TEXT BLOCK:
^^^^^^^^

Test First
Writing the first test
Excited to start writing tests for the cluster behavior, I wrote up the skeleton for my first test case:
@cluster_opts [cluster_size: 2, boot_timeout: 4_000]
scenario "when a node shuts down while having an active game session", @cluster_opts do
test "game session is restarted on another node", _ctx do
assert false
end
end
The code compiles and the test fails as expected.
Next, I check that I can interact with the nodes using the interface provided by ex_unit_clustered_case.
I pick a function in Minotaur.GameEngine
module to run on a node to see that I get an expected result.
With a clean application state, there shouldn’t be any game processes.
test "game session is restarted on another node", %{cluster: cluster} do
[node1, _node2] = Cluster.members(cluster)
res = Cluster.call(node1, Minotaur.GameEngine, :get_game, ["ABCD"])
assert {:error, :game_not_alive} == res
end
The test fails.
1) test when a node shuts down while having an active game session game session is restarted on another node (Minotaur.Cluster.GameSessionTest)

^^^^^^^^

DATASET CONTENT:
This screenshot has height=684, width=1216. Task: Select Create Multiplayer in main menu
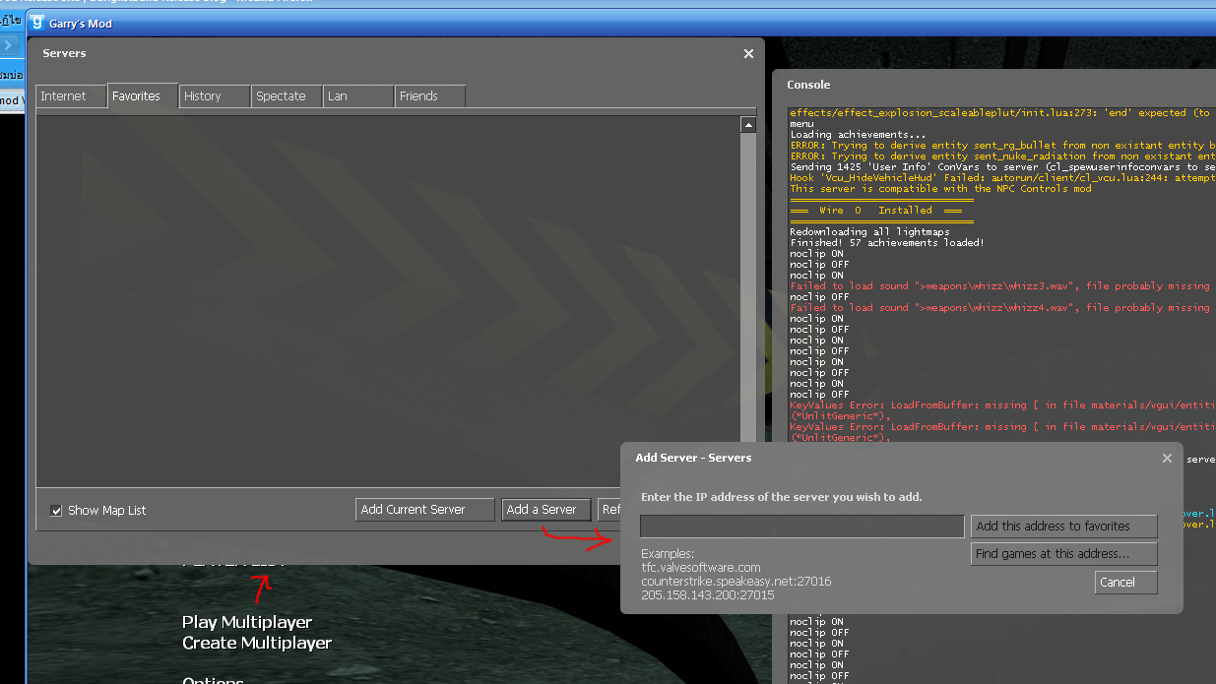(257, 643)
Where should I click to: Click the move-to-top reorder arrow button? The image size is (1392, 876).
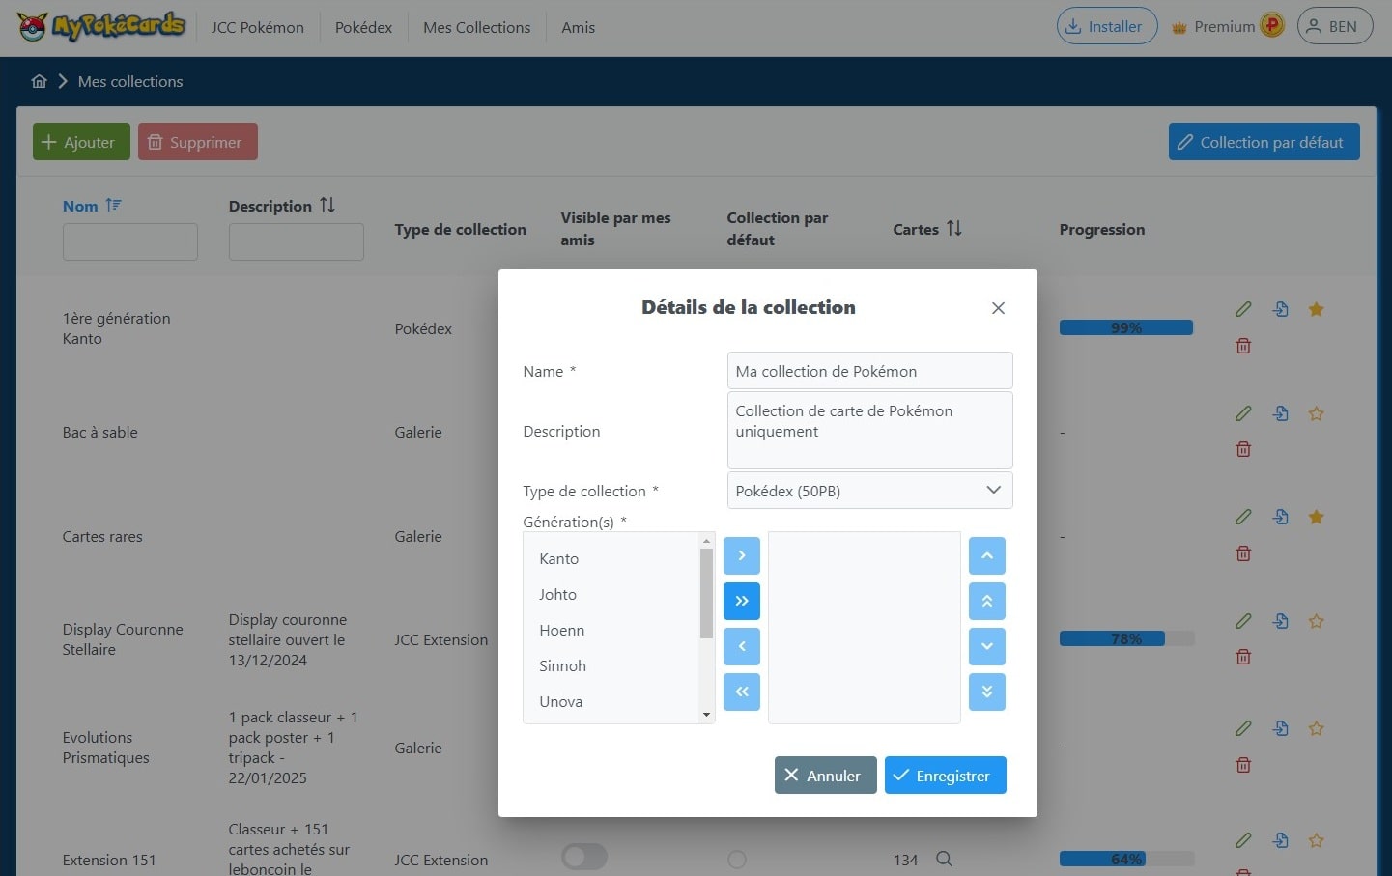[x=986, y=601]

^^^^^^^^

INSTRUCTION:
Carry the write-up on testing game sessions in a cluster forward from its final sentence. The lines are material on their own, apart from the write-up on testing game sessions in a cluster.

TASK OUTPUT:
test/cluster/game_session_test.exs:9
Assertion with == failed
code: assert {:error, :game_not_alive} == res
left: {:error, :game_not_alive}
right: {:error, %ArgumentError{message: "unknown registry: Minotaur.GameEngine.SessionRegistry"}}
stacktrace:
test/cluster/game_session_test.exs:12: (test)
The result of calling :get_game
on the node is {:error, %ArgumentError{message: "unknown registry: Minotaur.GameEngine.SessionRegistry"}}
which means the registry is likely not started.
This makes sense since the nodes have been started, but not the Minotaur application on each node.
The README for ex_unit_clustered_case
shows exactly how to do this with a convenience function node_setup
which works like the standard setup
callback in ExUnit, but applies the callback to each node in the cluster.
I update the scenario
block just like the provided README example:
scenario "when a node shuts down while having an active game session", @cluster_opts do
node_setup [:start_apps]
test "game session is restarted on another node", %{cluster: cluster} do
[node1, _node2] = Cluster.members(cluster)
res = Cluster.call(node1, Minotaur.GameEngine, :get_game, ["ABCD"])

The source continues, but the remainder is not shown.